By Lyndsey Layton
Washington Post Staff Writer
Monday, December 20, 2010; A17
A bill that would overhaul the nation's food-safety laws for the first time since the Great Depression came roaring back to life Sunday as Senate Democrats struck a deal with Republicans that helped overcome a technical mistake made three weeks ago and a filibuster threat that seemed likely to scuttle the legislation.
After a weekend of negotiations, tense strategy sessions and several premature predictions about the bill's demise, Senate Majority Leader Harry M. Reid (D-Nev.) reached a deal with Minority Leader Mitch McConnell (R-Ky.) that the GOP would not filibuster.
Without notice and in a matter of minutes Sunday evening, the Senate approved the bill by unanimous consent, sending it to the House, where passage is expected. President Obama has said he would sign the legislation, which would give the government far-reaching authority to set and enforce safety standards for farmers and food processors.
It was a last-minute change for the legislation, which seemed all but dead Sunday afternoon.
"This reaffirmed my faith in democracy," said Jean Halloran, director of food-policy initiatives at Consumers Union. "We were getting ready for a last-ditch effort . . . and they just went ahead and passed it, like they should have. . . .There's some hope now that the government will do a better job of protecting people" from tainted food.
The legislation would affect all whole and processed foods except meat, poultry and some egg products, which are regulated by the U.S. Department of Agriculture.
Sen. Tom Harkin (D-Iowa), a main sponsor of the bill, called Sunday's vote a "critical victory" that would "give Americans one of the best holiday gifts they can receive this year - the assurance the foods they are eating are safer."
The measure had support from an eclectic array of groups - from the Chamber of Commerce to U.S. Public Interest Research Groups (PIRG) - and was pushed by a coalition of food-safety groups that lobbied for two years. It passed the House more than year ago with strong bipartisan support. It cleared the Senate three weeks ago by a vote of 73 to 25, overcoming a filibuster threat from Sen. Tom Coburn (R-Okla.).
But the day after the Senate vote, House leaders flagged a problem - the Senate version appeared to violate a constitutional provision that requires new taxes to originate in the House rather than the Senate.
The section in question would have imposed fees on importers, farmers and food processors whose food is recalled because of contamination.
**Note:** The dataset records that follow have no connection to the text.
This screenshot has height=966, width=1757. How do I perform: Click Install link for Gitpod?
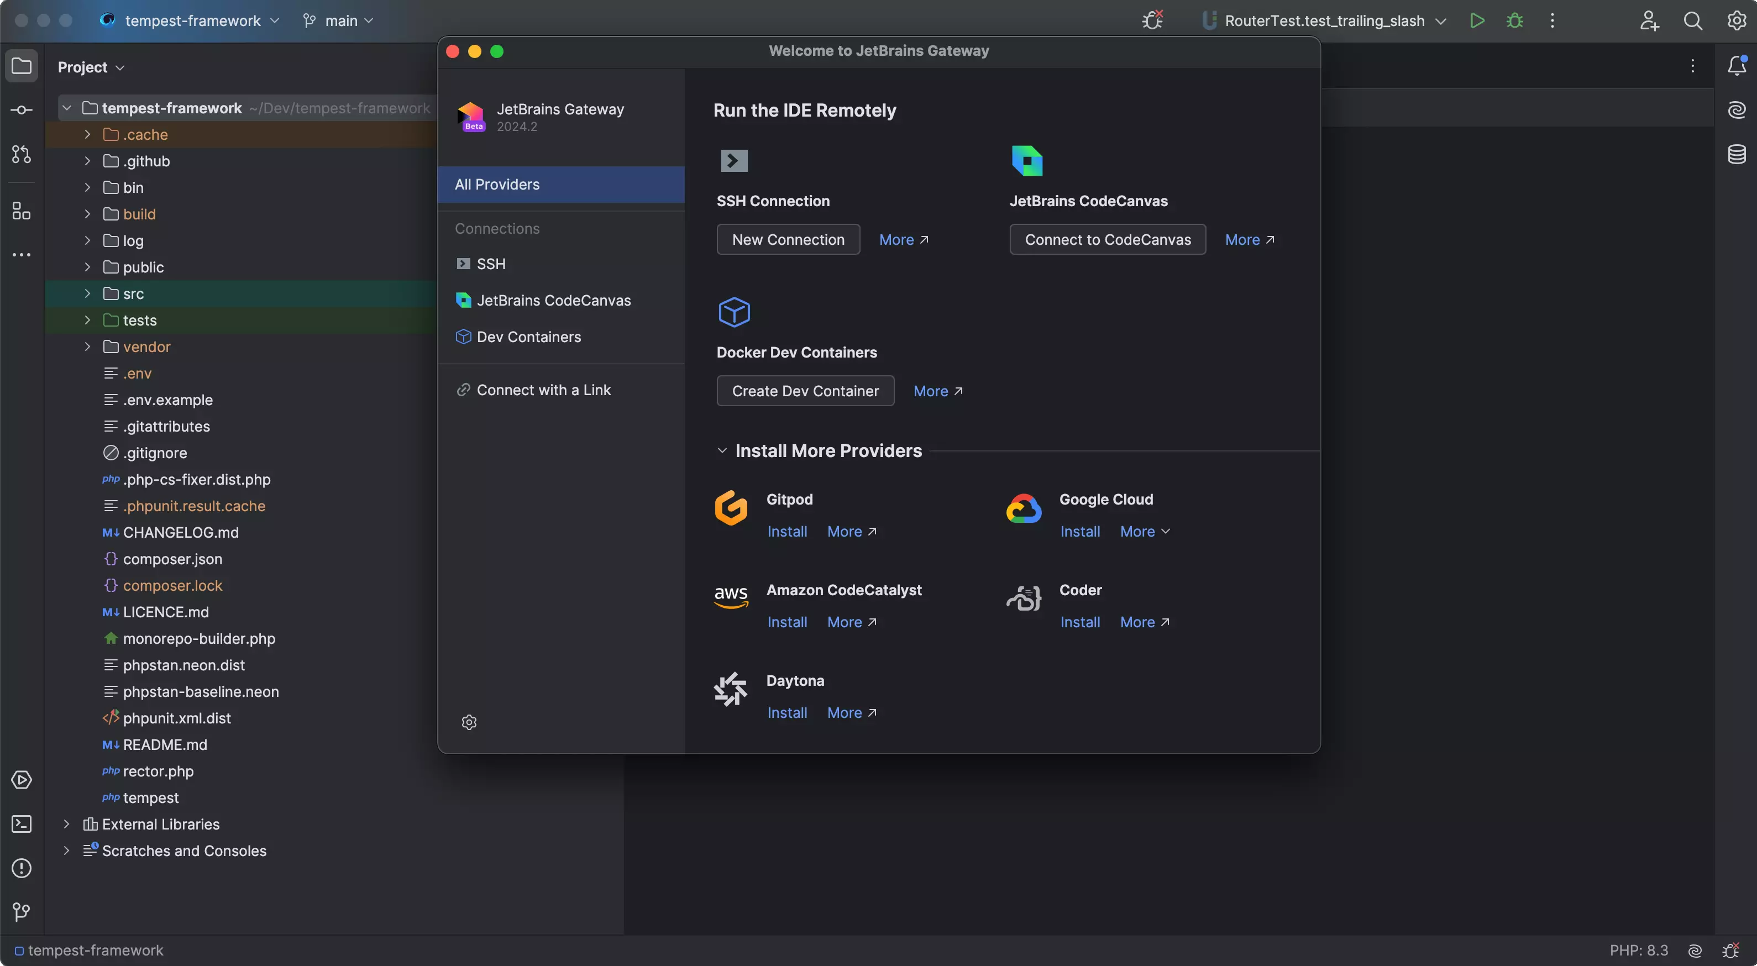pos(786,531)
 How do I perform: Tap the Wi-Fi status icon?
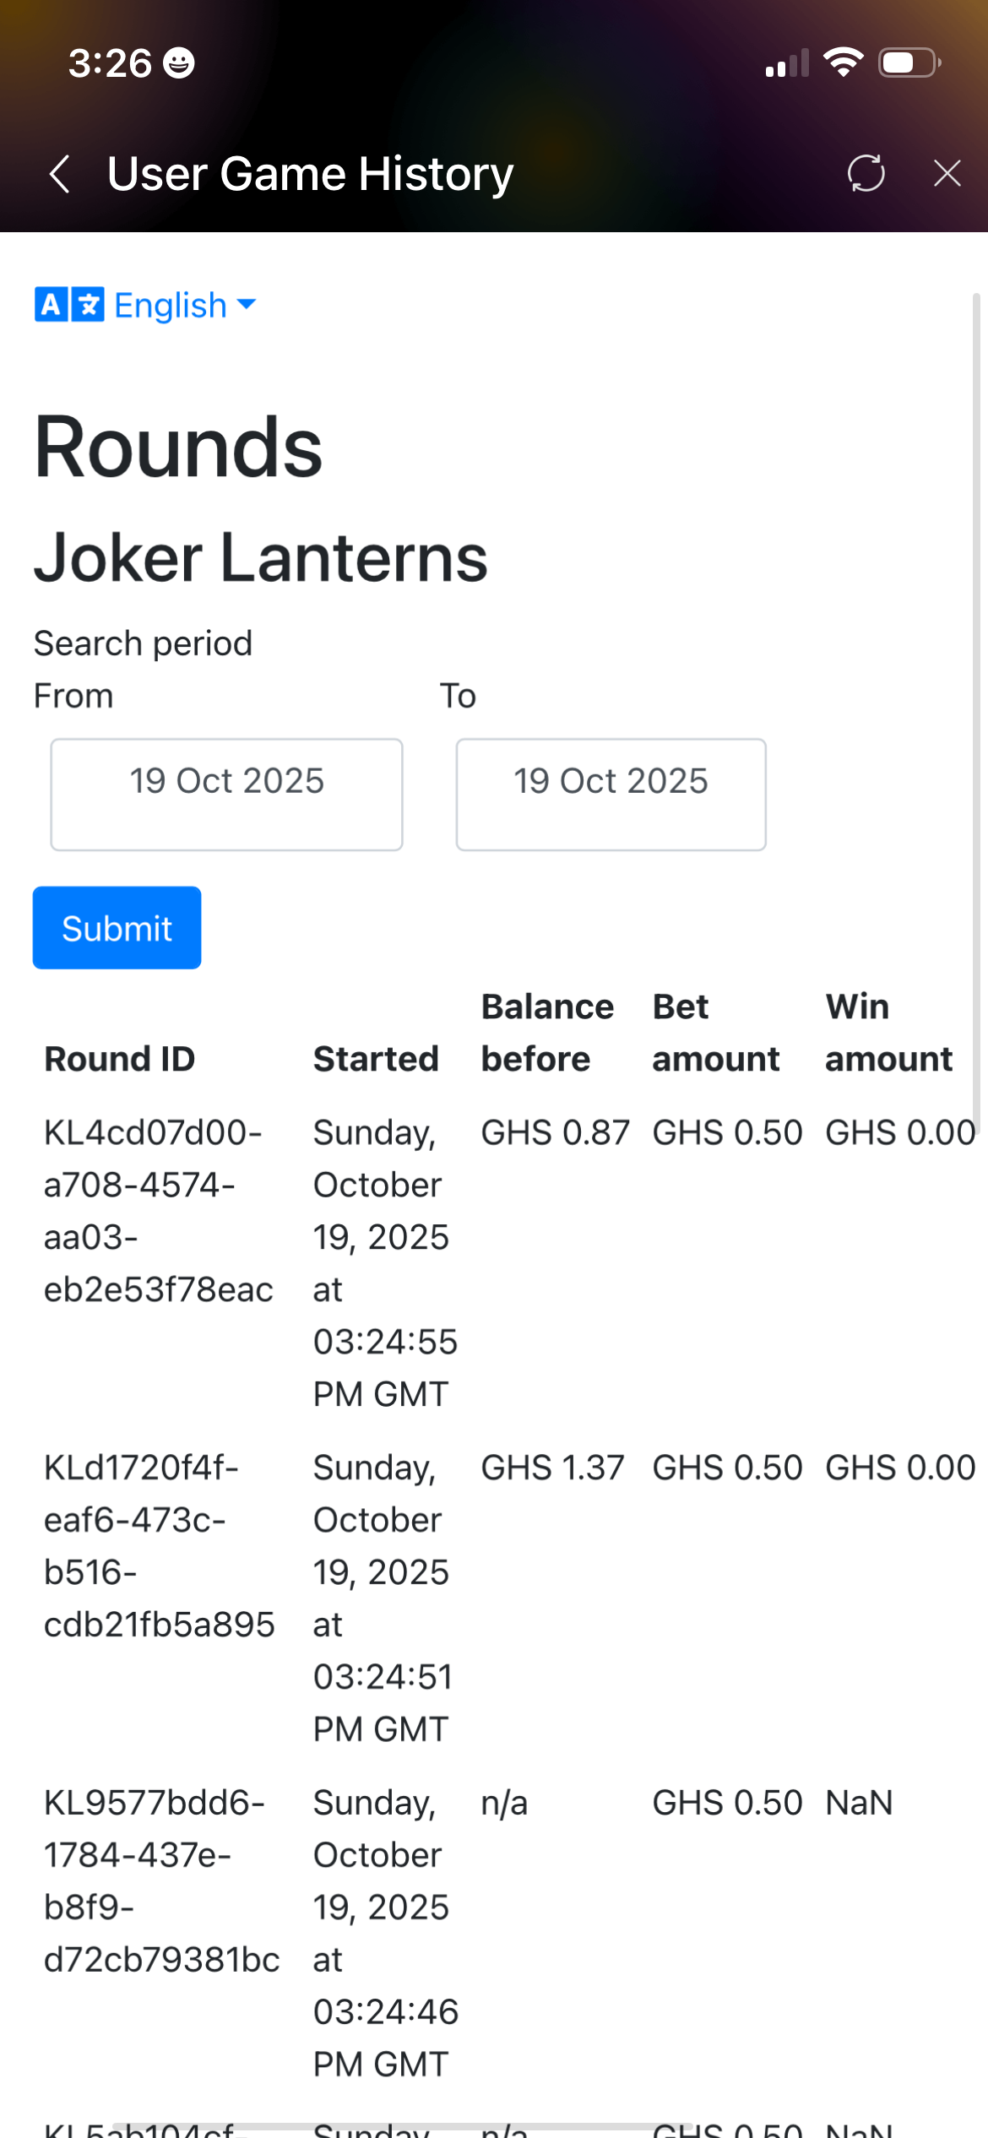843,62
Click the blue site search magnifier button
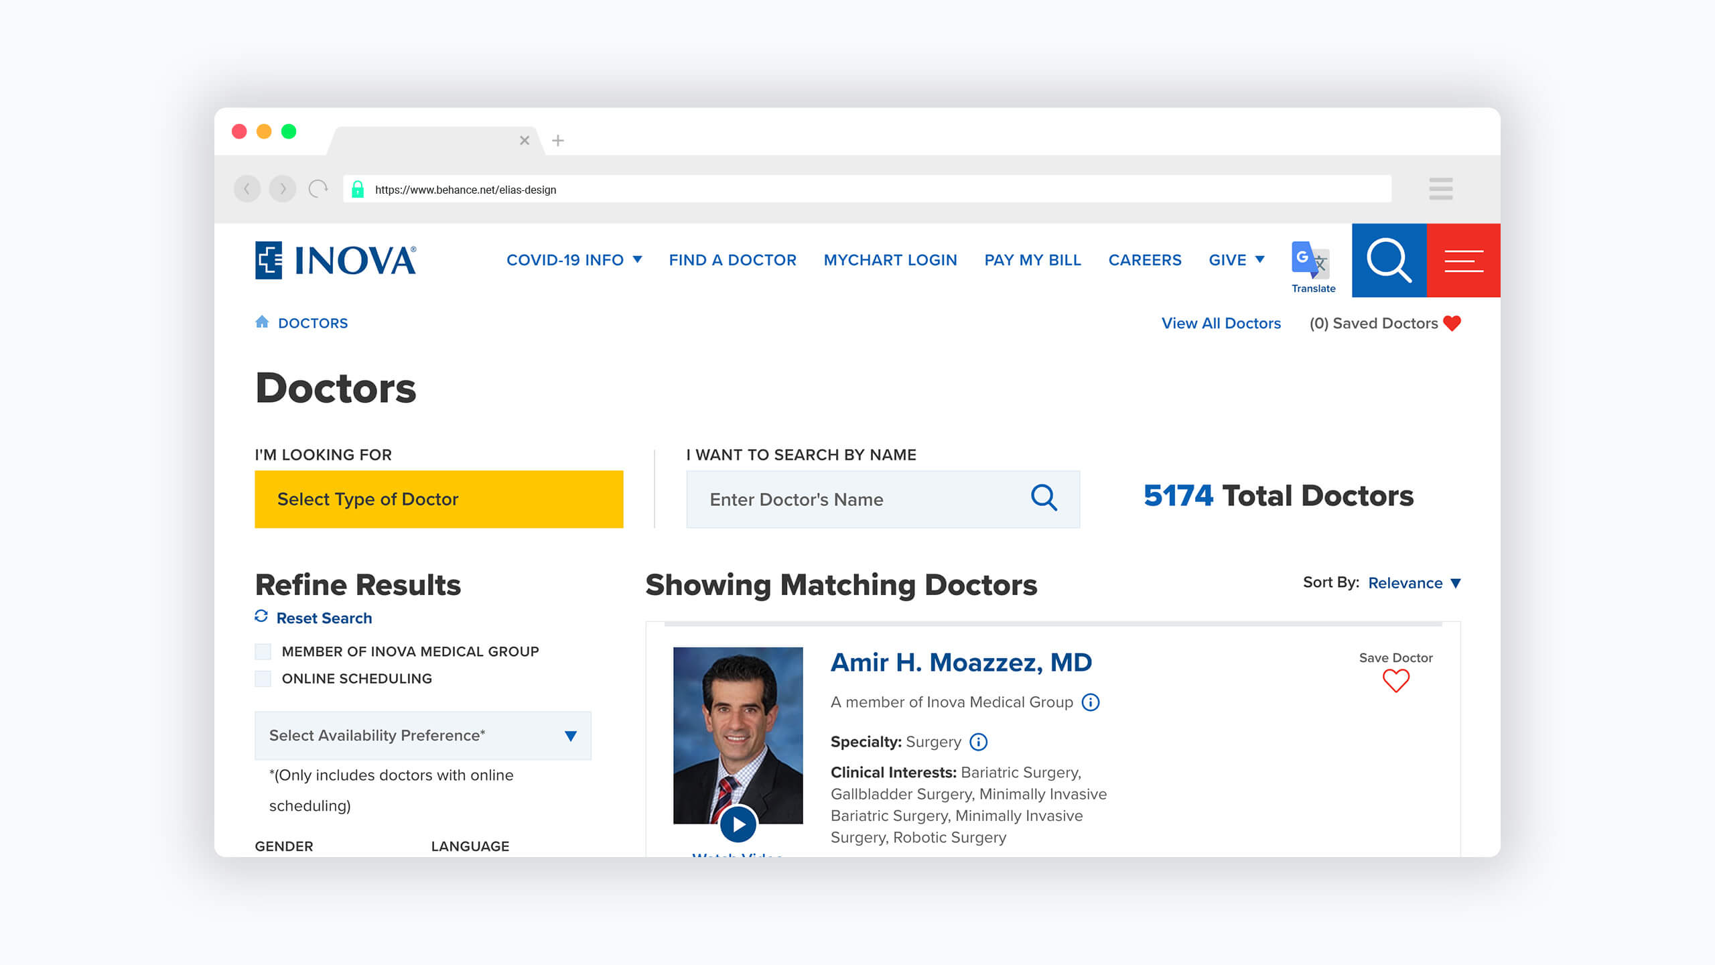 tap(1389, 260)
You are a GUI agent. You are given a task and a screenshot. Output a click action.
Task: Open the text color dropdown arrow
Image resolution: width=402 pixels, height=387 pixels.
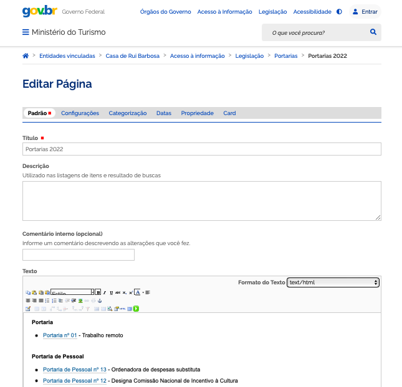143,292
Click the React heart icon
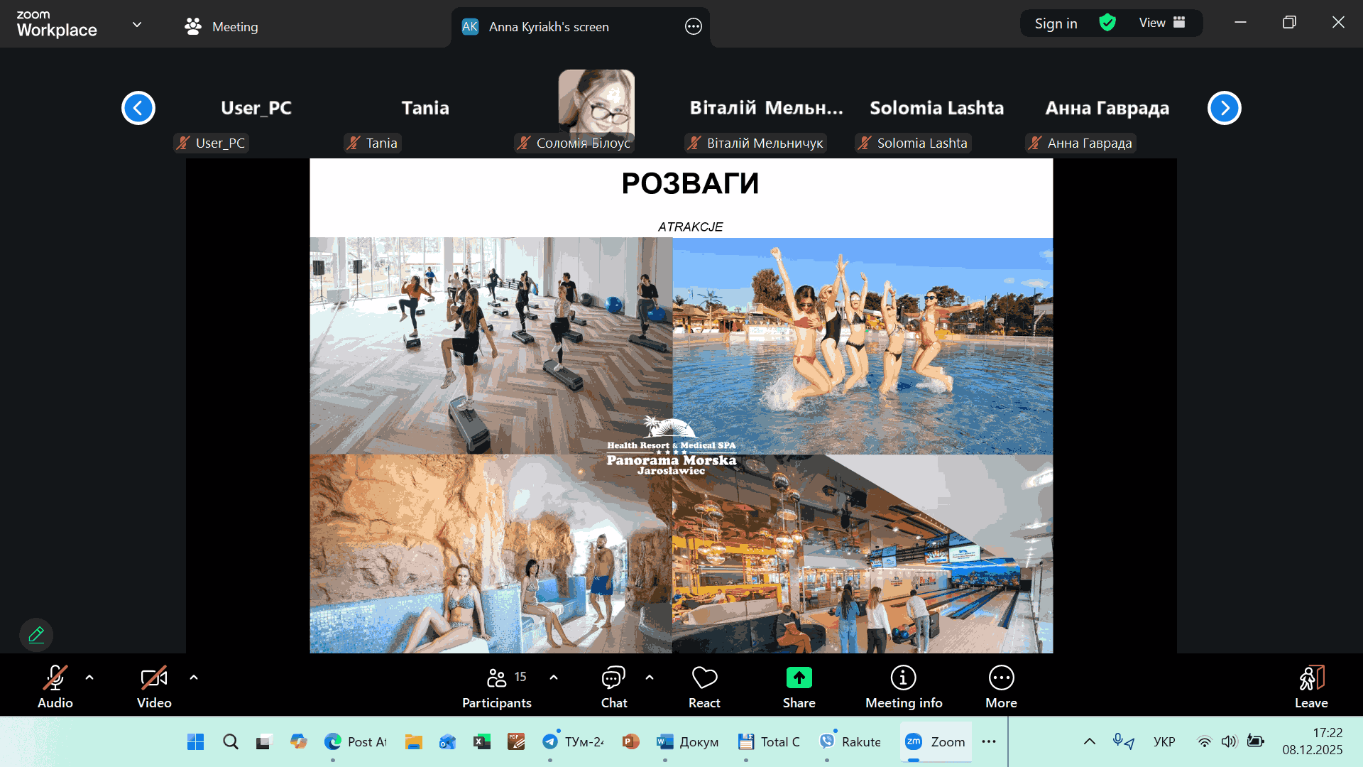Viewport: 1363px width, 767px height. pyautogui.click(x=704, y=679)
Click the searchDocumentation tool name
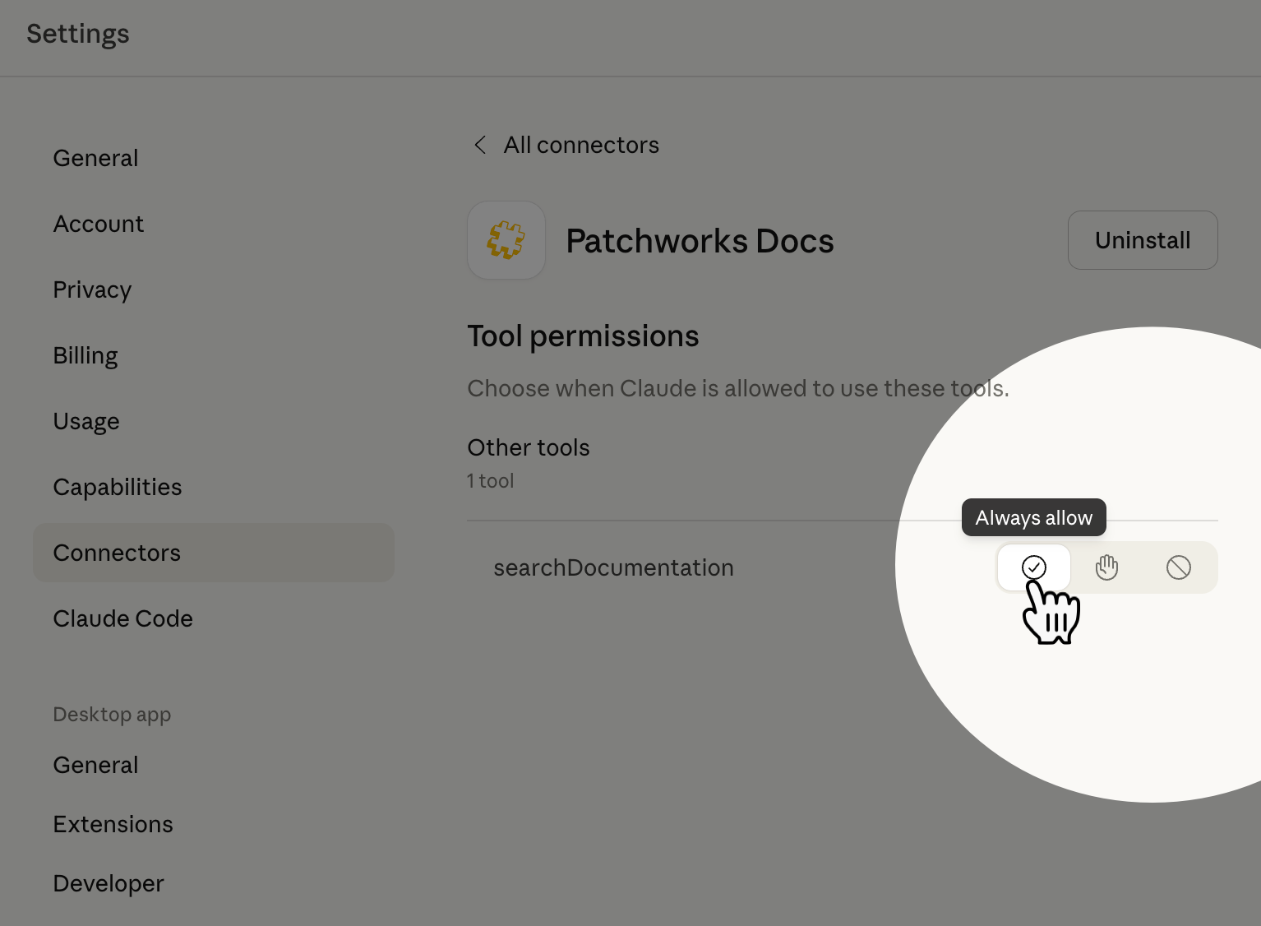This screenshot has width=1261, height=926. tap(613, 567)
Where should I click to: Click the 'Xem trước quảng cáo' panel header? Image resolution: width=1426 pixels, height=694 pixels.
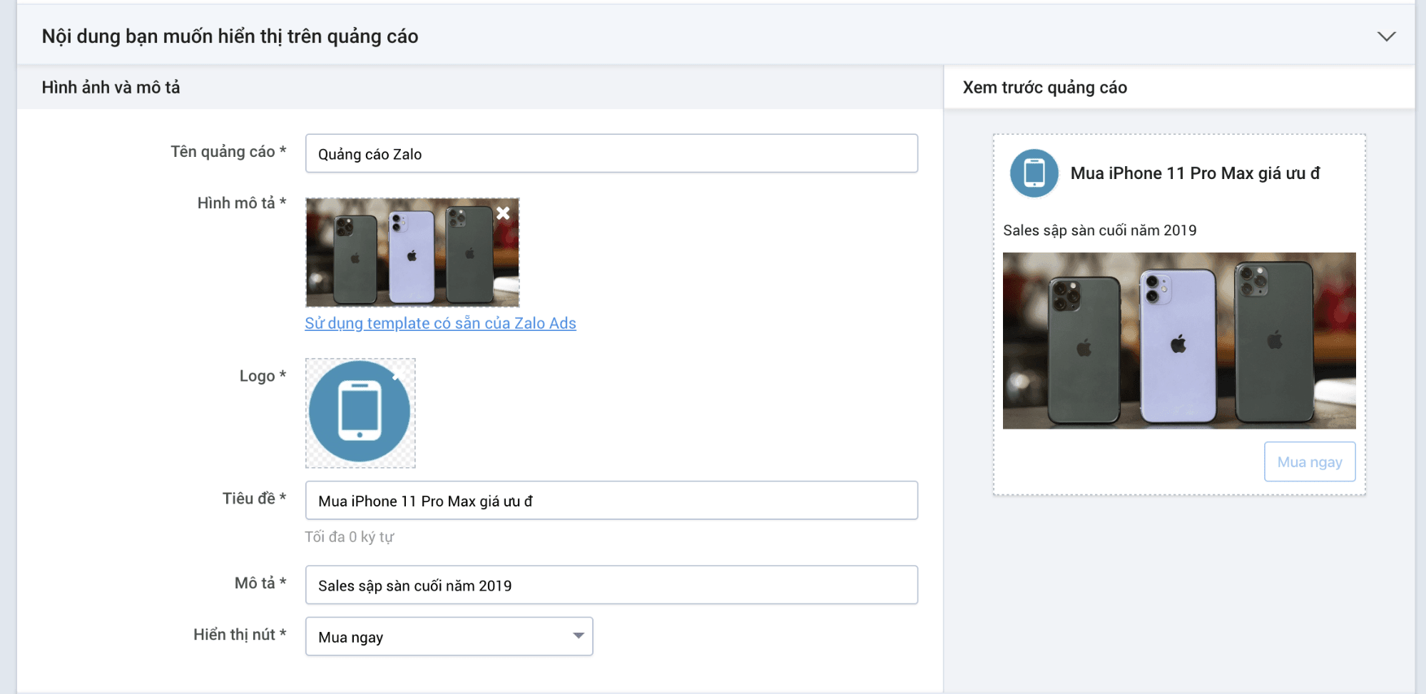[1044, 88]
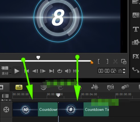Click the white scrubber handle on preview bar
The image size is (140, 122).
38,58
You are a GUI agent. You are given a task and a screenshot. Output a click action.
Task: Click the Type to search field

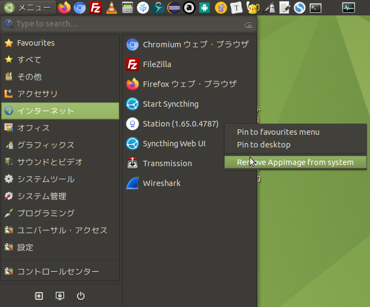(126, 24)
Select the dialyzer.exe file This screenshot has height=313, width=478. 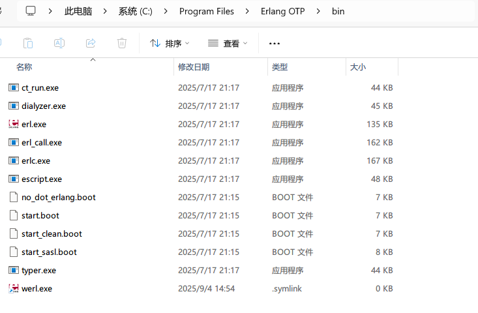(44, 106)
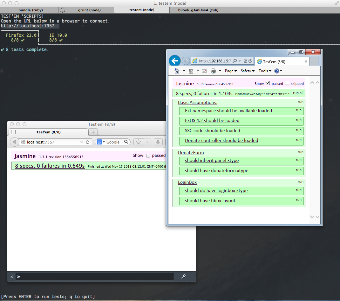Viewport: 340px width, 301px height.
Task: Open the wrench settings in Firefox console bar
Action: pos(183,277)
The mistake essentially nullified the Senate vote.
House Democrats tried to rescue the food-safety language by attaching it to a continuing resolution to fund the federal government, which the lower chamber passed Dec. 8. Reid also put the language - minus the unconstitutional provision calling for fees - in an omnibus bill to fund the government, but that bill died Thursday after Republicans objected to the its earmarks.
That left Reid with few options and dwindling time.
Late Sunday, Senate Democrats were weighing whether to attach the food-safety language to one of the few measures expected to come to the floor in the few days before Christmas recess.
But Coburn, who tried several times to kill the legislation, promised to filibuster any measure that includes food safety, a maneuver that would cost Democrats precious floor time in the waning days of the lame-duck session. John Hart, a spokesman for Coburn, said Sunday night that he did not know why his boss relented.
Unlike the current system, which relies on government inspectors catching contamination, the new measure would require manufacturers and farmers to come up with strategies to prevent contamination and then continually test to make sure they work.
It also would give the Food and Drug Administration the authority to recall food; now, it must rely on food companies to voluntarily pull products off the shelves. And, the bill would give the FDA access to internal records at farms and food-production facilities.
The bill would require importers to verify that products grown and processed overseas meet U.S. safety standards. One in six Americans become ill from tainted food each year, and 3,000 die, according to government figures. Businesses spend billions of dollars as a result of lost sales, recalls and legal expenses triggered by the problem.
The bill is expected to cost $1.4 billion over the next four years, including the expense of hiring 2,000 new FDA inspectors.